About four minutes into the second half Wednesday, Lydon passed up on taking a relatively open 3 from the left wing before driving past Pitt's Jamel Artis. That forced Sheldon Jeter to meet Lydon in the middle of the lane, which left Tyler Roberson open under the basket. Lydon found him for an easy layup.
"That play, it worked out. But there were other situations I could have pulled up and shot the 3 right off the bat," Lydon said. "It's something that I definitely have to work on."
Lydon ranks sixth in the ACC in 3-point shooting percentage, but he's taking fewer 3s than his counterparts in the conference. Among the conference's 15 leaders in 3-point shooting percentage, Lydon is taking the second-fewest 3s per game.

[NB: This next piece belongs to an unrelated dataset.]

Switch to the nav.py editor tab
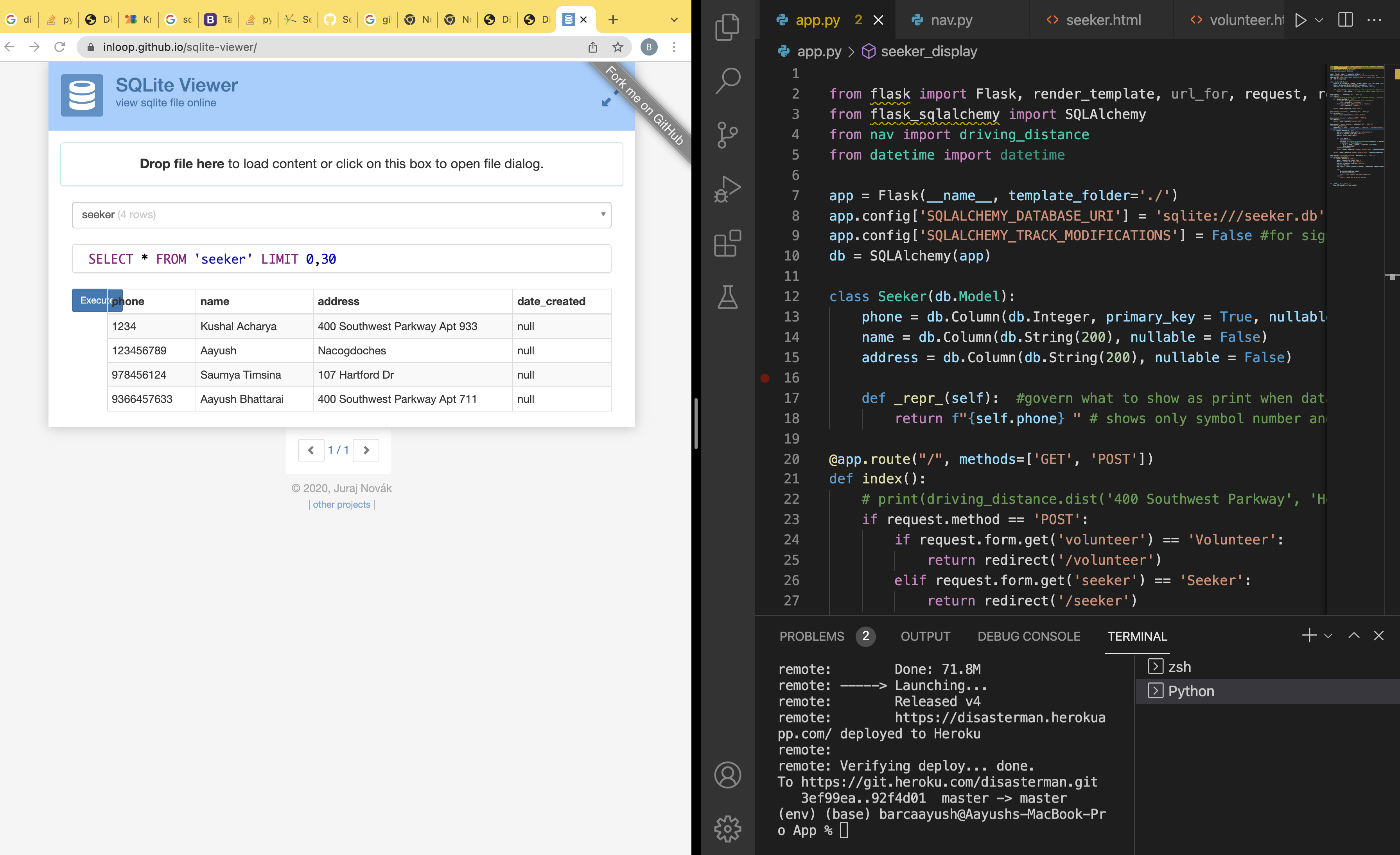The width and height of the screenshot is (1400, 855). [x=951, y=20]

|Player||3P%||3-point attempts per game|
|Ivan Cruz Uceda||56.1%||3.42|
Of those 15 players, only Duke's Derryck Thornton is shooting less often from beyond the arc than Lydon. However, Thornton is also playing less than Lydon. Per 40 minutes, both players are taking 3.3 shots from deep.
Lydon's low shooting volume is especially noteworthy because the 3-point shot is the Orange's bread and butter. So far this season, 3-pointers have accounted for 42.8% of SU's field goal attempts, the highest mark in the ACC.

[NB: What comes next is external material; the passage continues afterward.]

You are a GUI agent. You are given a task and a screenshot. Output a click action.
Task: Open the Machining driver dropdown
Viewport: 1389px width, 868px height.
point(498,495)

But of Syracuse's four legitimate threats from deep, Lydon is taking the fewest 3s by a substantial margin. He's averaging 2.6 attempts per game, while Gbinije, Trevor Cooney and Malachi Richardson each average at least 6.3 attempts. (Richardson is averaging 6.3, Gbinije is averaging 6.9 and Cooney is averaging 7.1.)
That wasn't an issue early in the season, but in recent games, the 3 hasn't helped Syracuse, which, as a team, is now shooting only 35.3% from deep. Since winning the Battle 4 Atlantis, the Orange are shooting just 30.9% from 3 — the biggest reason they're just 4-4 in that span, with zero signature wins.
For that percentage to go up significantly, the shots will inevitably need to be spread out more evenly. That's especially crucial with ACC play underway, as wins will now be even harder to come by if SU isn't making 3s.
This afternoon's contest at No. 13 Miami will be no exception. The Hurricanes, ranked seventh in kenpom.com's adjusted offensive efficiency metric, are averaging 85.3 points per game, third in the conference. To keep up with that attack, Syracuse will need to shoot well — and that will likely require Lydon to be more aggressive than he's been.
Said Gbinije: "We need him to shoot the ball. He's a good shooter. He can make those shots."